In one poignant scene revealing that spirit, Zach Sobiech, played by Fin Argus, stands before a bathroom mirror, preparing himself for an ordinary day as a high school senior. The Soul Stirrers’ “Jesus Be a Fence Around Me” plays in the background as he brushes his teeth and puts on a shirt, wincing in pain due to the trauma of a recently collapsed lung. A massive scar from surgery on that lung cuts across his gaunt ribcage, and chemo has left him completely bald. Having just received a terminal diagnosis, he stares at himself in the mirror, trying to summon the courage to face the day. He slaps his face with both hands, as if to revive himself, and forces a wide smile that soon dissolves into a trembling stare, revealing sadness and fear, yet also toughness.
The following scene shows Zach and his friend Sammy, played by Sabrina Carpenter, making their way through the morning bustle of their school’s hallways. Zach chats with other students, offering a joke here, a word of encouragement there, until Sammy questions, “Running for office?”
“Just giving the people what they want,” Zach answers, foreshadowing the generosity that will mark the final months of his life. Within this endeavor to rise above his dire circumstances, Zach embraces a calling to create music with Sammy. “I guess I just feel like there’s this music in me and it wants to come out,” he tells her, initiating a collaboration that will galvanize their community and garner fame for Zach and Sammy.

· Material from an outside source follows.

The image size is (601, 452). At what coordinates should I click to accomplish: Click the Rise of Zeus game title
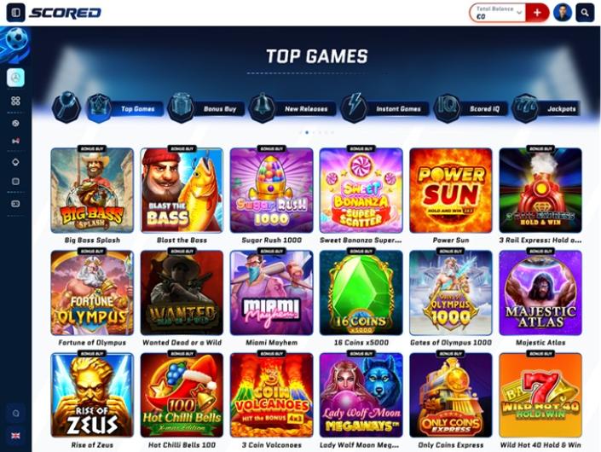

The culmination of this collaboration is the hit song “Clouds,” which Zach writes as a dedication to another classmate, Amy Adamle, played by Madison Iseman. Despite their tragic circumstances, Zach and Amy fall in love, baring their feelings with a sense of urgency prompted by his terminal condition.
Zach’s suffering continually challenges him to enter deeper into a sacrificial love that is often manifested in moments of humor, which he is able to create in the most desperate situations. This sense of joy permeates the entire film and shows the resilience of the Sobiech family’s Catholic faith, which is demonstrated most overtly in a pilgrimage they take to Lourdes.
Humor abides even at Lourdes as Zach and his brother Sam, played by Dylan Everett, settle into a room adorned with religious imagery, and Sam declares, “It’s like a Catholic theme park.” This humor contrasts with the subtle yet profound change that occurs within Zach and his family in their visit to the healing waters, an experience that inspires Zach’s honest self-expression through his music.
Such contrasts define the film, as joyful moments alternate with gut-wrenching glimpses of Zach’s fight with cancer. Here the filmmakers pay tribute to the Sobiech family and to Zach’s fortitude, because they never allow those scenes of suffering to overshadow the beauty of their love for one another.
Zach realizes that God is calling him to be a fighter, but his concept of what it means to be a fighter evolves as he comes to understand the transcendent nature of his suffering. In a year he’s been told will be his last, Zach realizes so much about how he wants to live, painting a bittersweet picture that prompts viewers to contemplate how to fully embrace the gift of life.
For Zach, living life to its fullest involves the pursuit of some monumental dreams, in love, family and friendship, and in his music. Yet those pursuits are marked by moments of failure to fully realize those dreams. It is into this void of failure that the dream of Laura Sobiech, played by Neve Campbell, takes root and flourishes, offering surprises and demonstrating that failure is merely an opportunity for redemption for those who respond with the right kind of fighting spirit.